L’œuvre au rouge commence au 18ème degré et se poursuit dans les degrés suivants. Selon les
maîtres alchimistes, les vrais Rose-Croix, les opérations qu’elle comporte sont la fixation,
l’exaltation, la projection et la réunion. L’homme véritable accède dans ce temps initiatique à la
perfection et à la sagesse, il devient l’homme transcendant, chevalier de l’esprit, lequel est
représenté par le Pélican. L’œuvre au rouge met en action l’union de la reine (l’argent, la lune)
avec le roi (l’or, le soleil), l’union du mercure et du soufre, afin de réaliser les Noces chimiques, la
Rose sur la Croix et procréer le Rebis, symbole de l’unité primordiale, qui est harmonie et amour.
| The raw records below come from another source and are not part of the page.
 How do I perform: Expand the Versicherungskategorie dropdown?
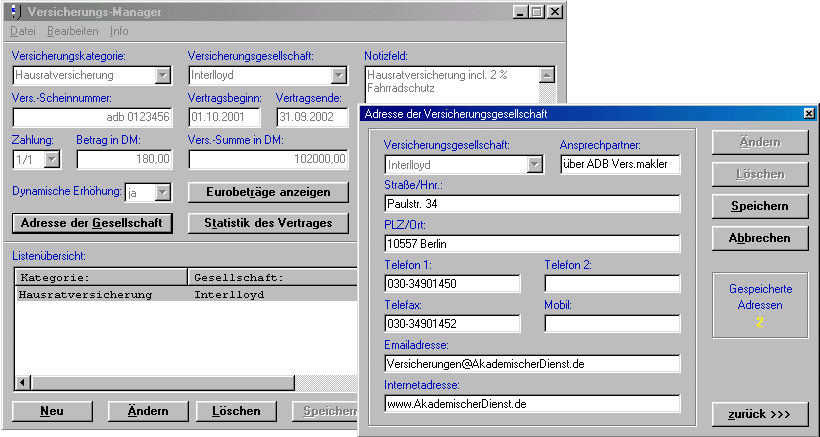pyautogui.click(x=163, y=75)
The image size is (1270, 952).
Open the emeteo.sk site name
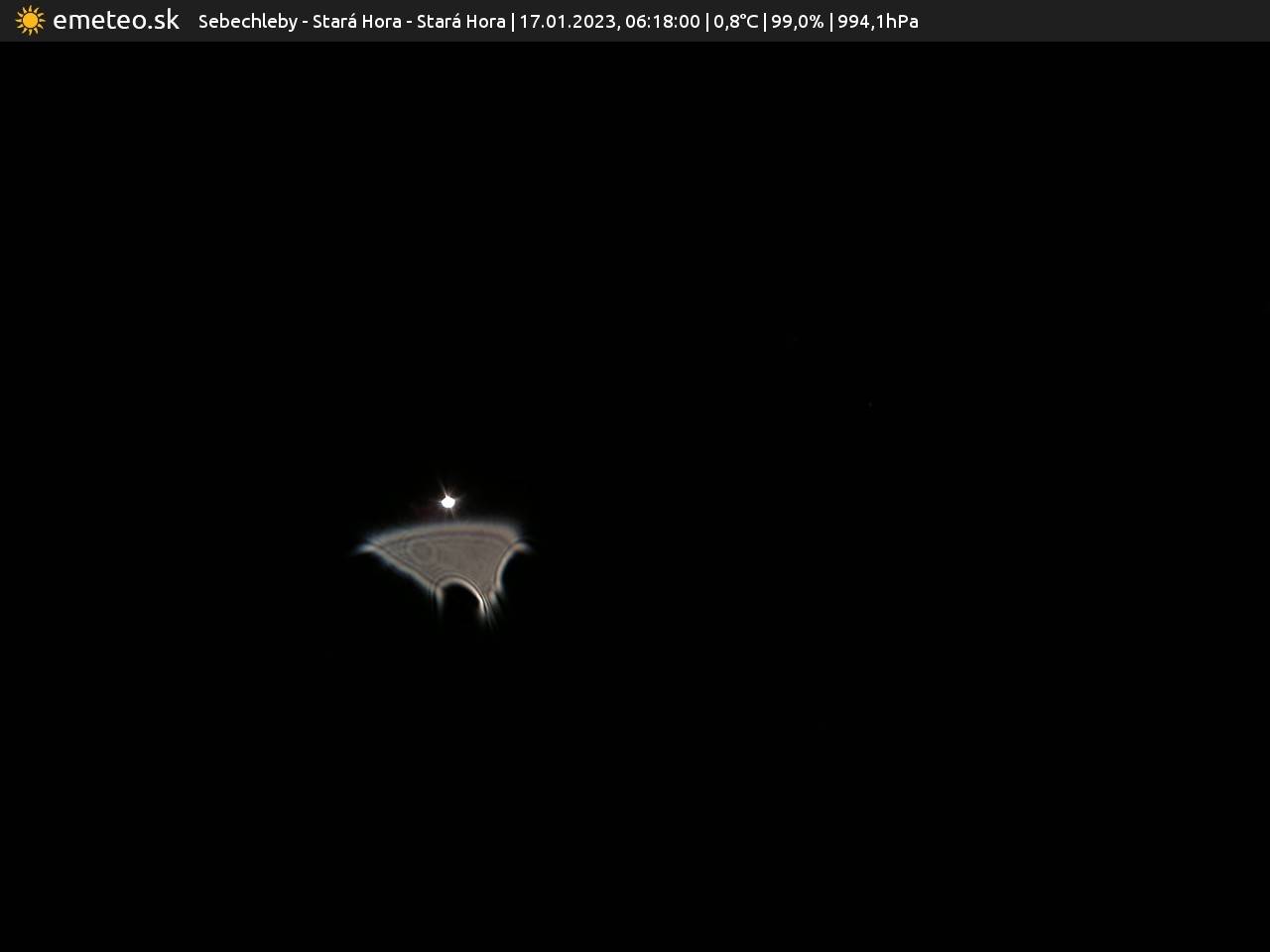coord(116,21)
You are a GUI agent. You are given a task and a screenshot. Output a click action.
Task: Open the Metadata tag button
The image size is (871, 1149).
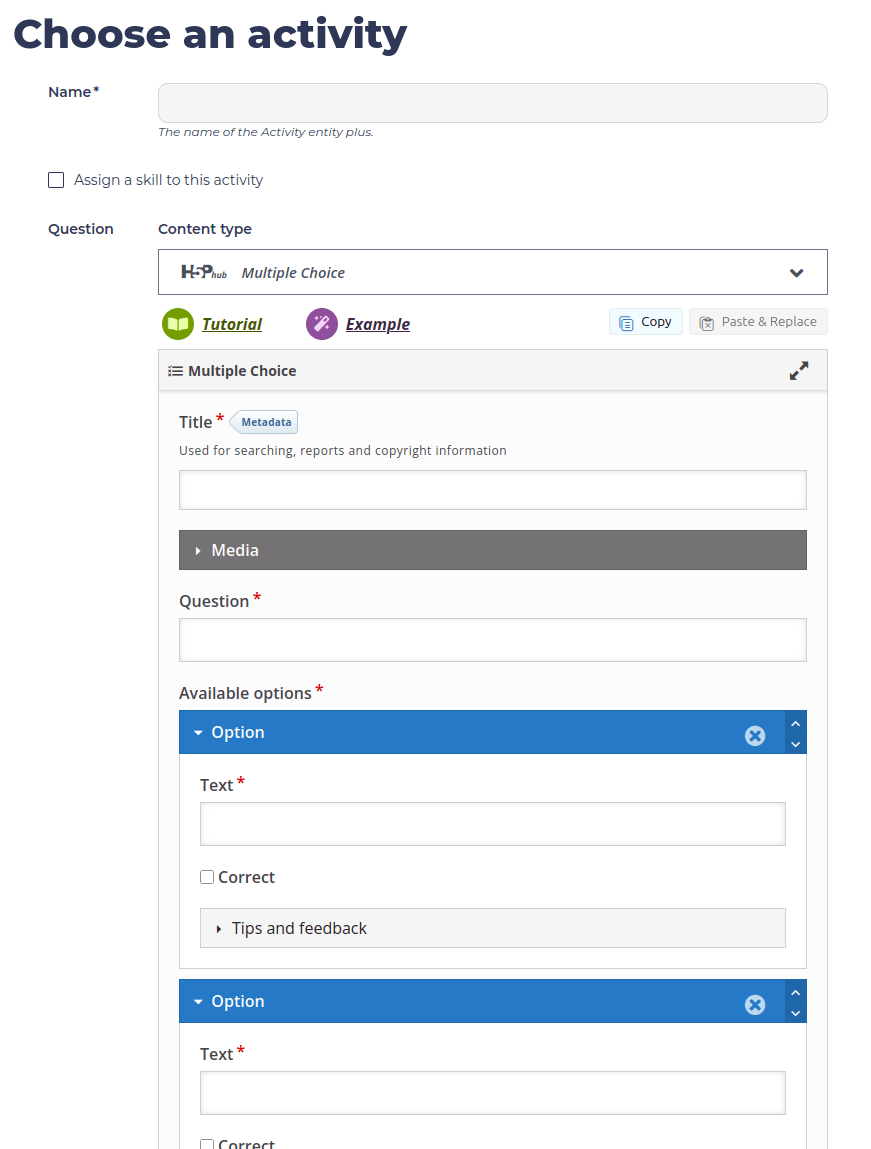[x=264, y=422]
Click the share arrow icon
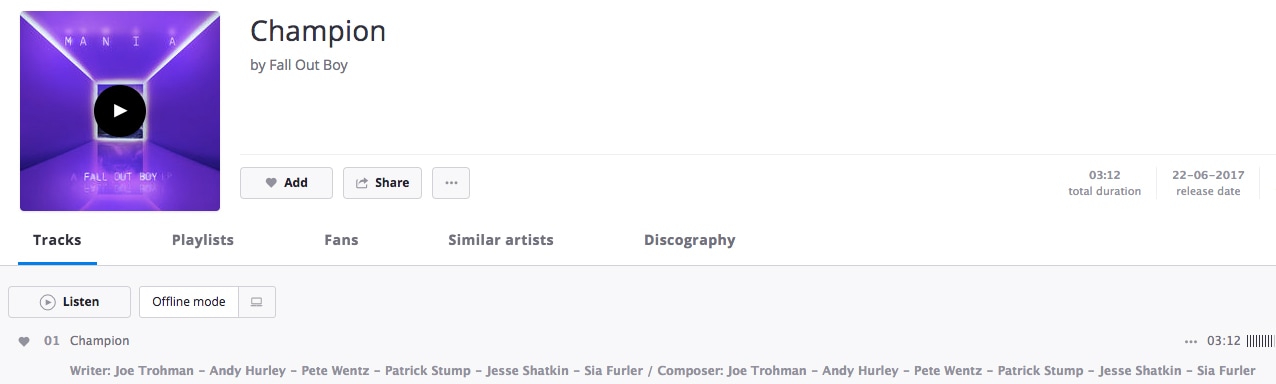This screenshot has width=1276, height=384. tap(362, 183)
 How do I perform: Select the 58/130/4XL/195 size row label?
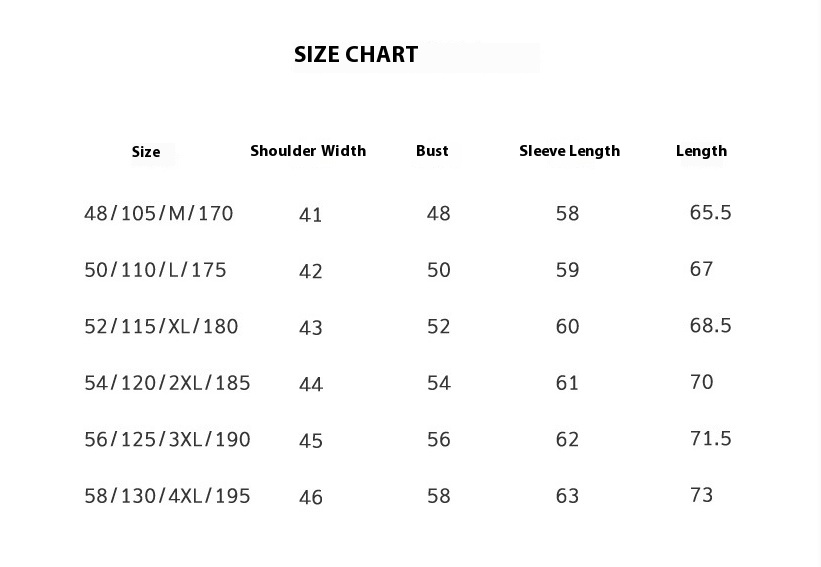[x=168, y=496]
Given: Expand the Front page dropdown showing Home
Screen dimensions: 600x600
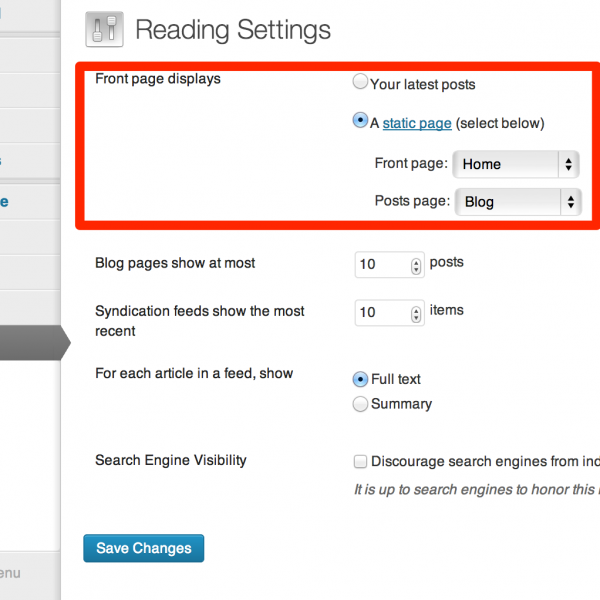Looking at the screenshot, I should pyautogui.click(x=516, y=164).
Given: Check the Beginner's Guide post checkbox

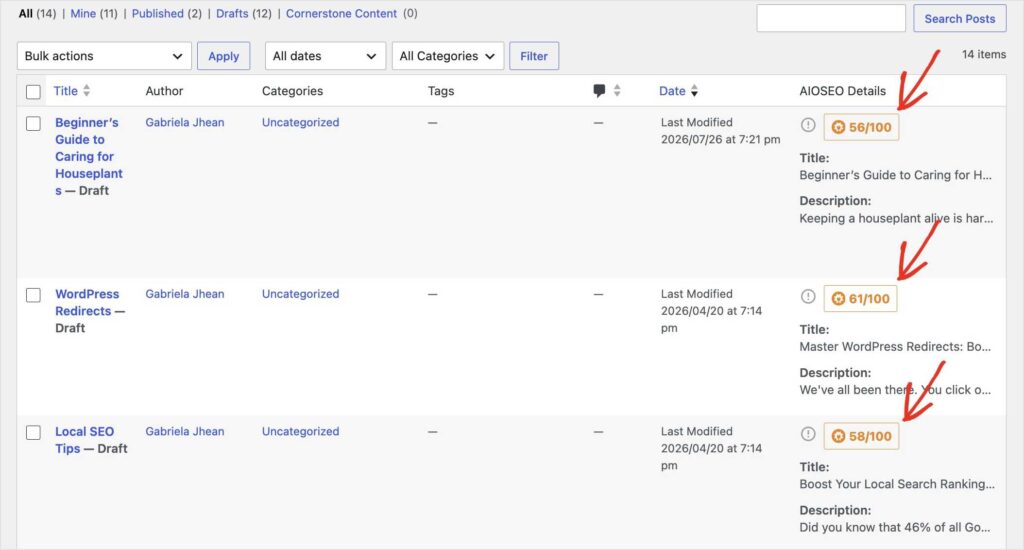Looking at the screenshot, I should pos(33,123).
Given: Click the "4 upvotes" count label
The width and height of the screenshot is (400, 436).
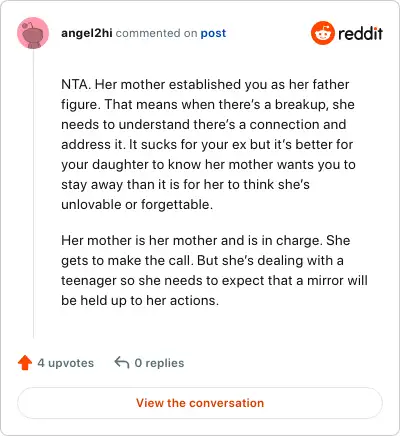Looking at the screenshot, I should (66, 363).
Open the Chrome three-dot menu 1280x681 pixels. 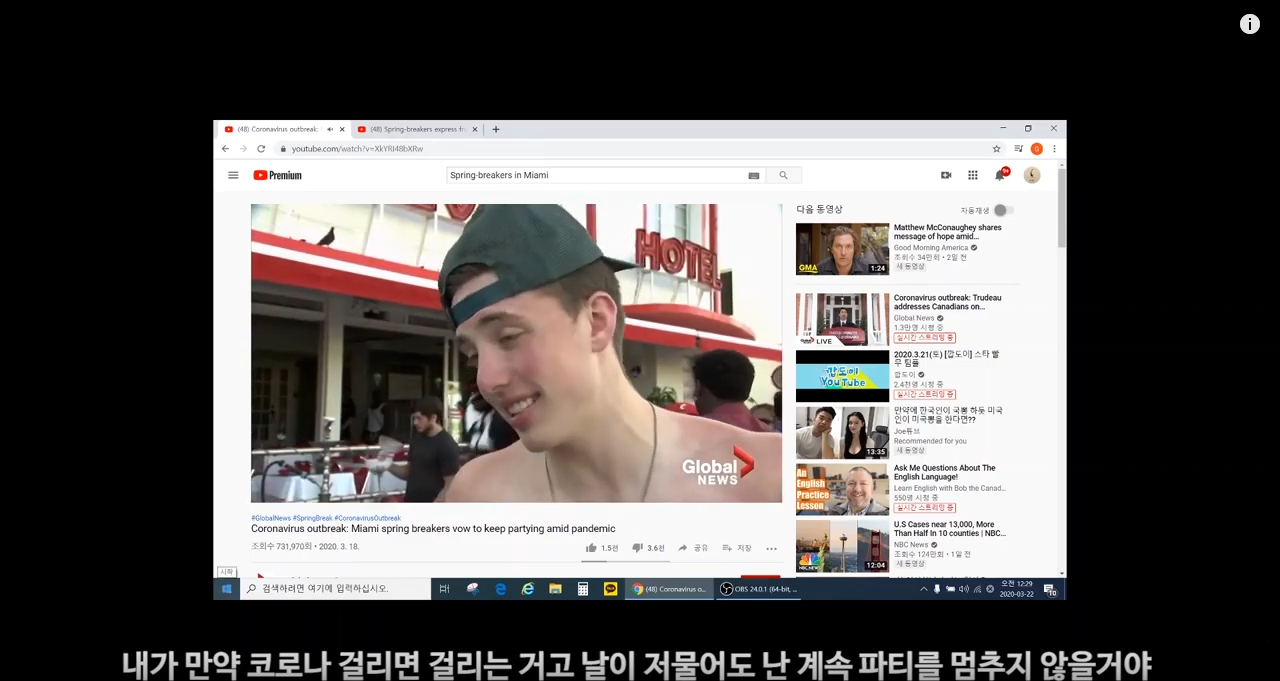1054,149
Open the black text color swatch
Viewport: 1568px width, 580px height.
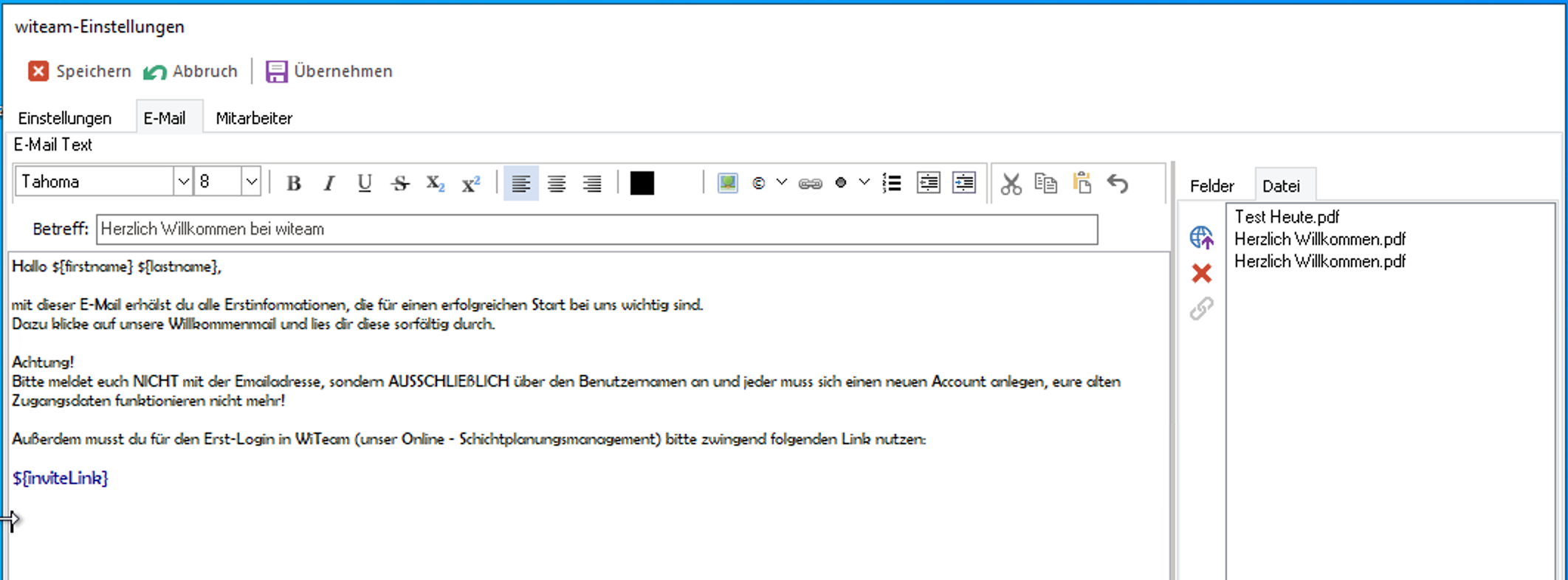click(642, 183)
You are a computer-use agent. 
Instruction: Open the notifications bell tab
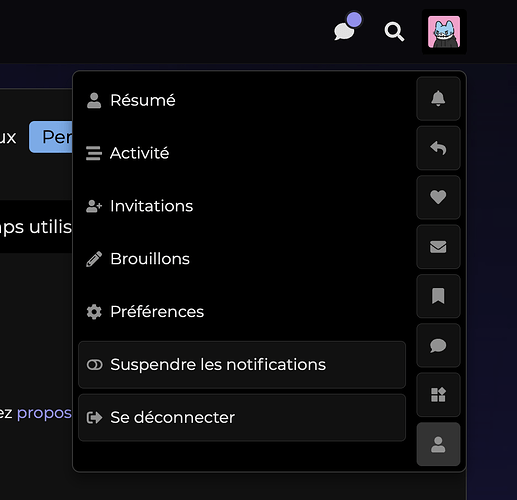pos(438,99)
L’objet final de la chimie nous dit le Chevalier inconnu est l’amour.
Tout le symbolisme du 18ème degré du rite écossais est imprégné de la pensée alchimique, le
président de l’Atelier est très sage, les membres sont des chevaliers de l’esprit, le Pélican figure à
l’orient du Temple, la pierre cubique s’est changée en Rose Mystique et le temple est un lieu au
sein duquel règnent la Paix, la sagesse et l’Amour.
« J’ai vu et j’ai souffert » mais chevalier Rose-croix, il me faut encore travailler et souffrir dans le
silence et le secret, dans mon désert intérieur, pour connaître, être et ne pas paraître.
Je recommande, à ceux qui veulent en connaître davantage sur les correspondances entre le
symbolisme alchimique et celui du 18ème degré de notre rite, la lecture de mon ouvrage « L’œuvre
au rouge dans le symbolisme de la tradition maçonnique ».